In 1883 he became a professor of Latin, a post which he resigned hardly six weeks before his death at his home in Cambridge, Massachusetts on October 11, 1901.

He was survived by two sons; surgeon and cancer specialist Dr. Robert B. Greenough and James Jay Greenough of Noble and Greenough School.

==Works==
Following the lead of Goodwin's Moods and Tenses (1860), he set himself to study Latin historical syntax, and in 1870 published Analysis of the Latin Subjunctive, a brief treatise, privately printed, and in many ways coinciding with Berthold Delbrück's Gebrauch des Conjunctivs und Optativs in Sanskrit und Griechischen (1871), which, however, quite overshadowed the Analysis.

In 1872 appeared A Latin Grammar for Schools and Colleges, founded on Comparative Grammar, by Joseph H. Allen and James B. Greenough, a work done with great critical care with Joseph Henry Allen. His theory of cum-constructions is that adopted and developed by William Gardner Hale. In 1872-1880 Greenough offered the first courses in Sanskrit and comparative philology given at Harvard.

His able scholarship was evident in his editing of the Allen and Greenough Latin Series of text-books. Also, he occasionally contributed to Harvard Studies in Classical Philology (founded in 1889 and endowed at his instance by his own class) papers on Latin syntax, prosody and etymology — a subject on which he planned a long work on Roman archaeology and on Greek religion at the time of the New Comedy.

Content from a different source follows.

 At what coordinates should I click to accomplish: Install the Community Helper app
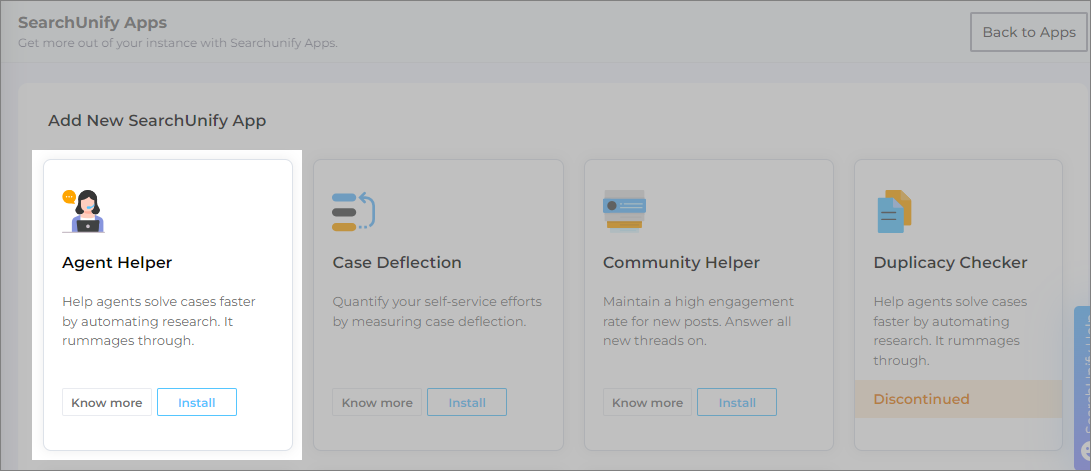pyautogui.click(x=737, y=402)
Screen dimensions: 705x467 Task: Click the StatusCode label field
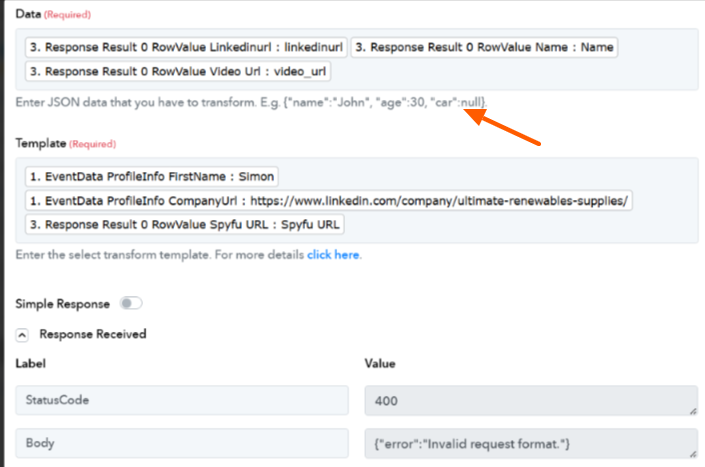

He assisted in the founding of Radcliffe College. An able English scholar and an excellent etymologist, he collaborated with Professor George L Kittredge on Words and their Ways in English Speech (1901).

===Light verse===
- The Blackbirds, a comedietta, first published in The Atlantic Monthly (vol. xxxix. 1877);
- The Rose and the Ring (1880), a pantomime adapted from William Makepeace Thackeray;
- The Queen of Hearts (1885), a dramatic fantasia;
- Old King Cole (1889), an operetta.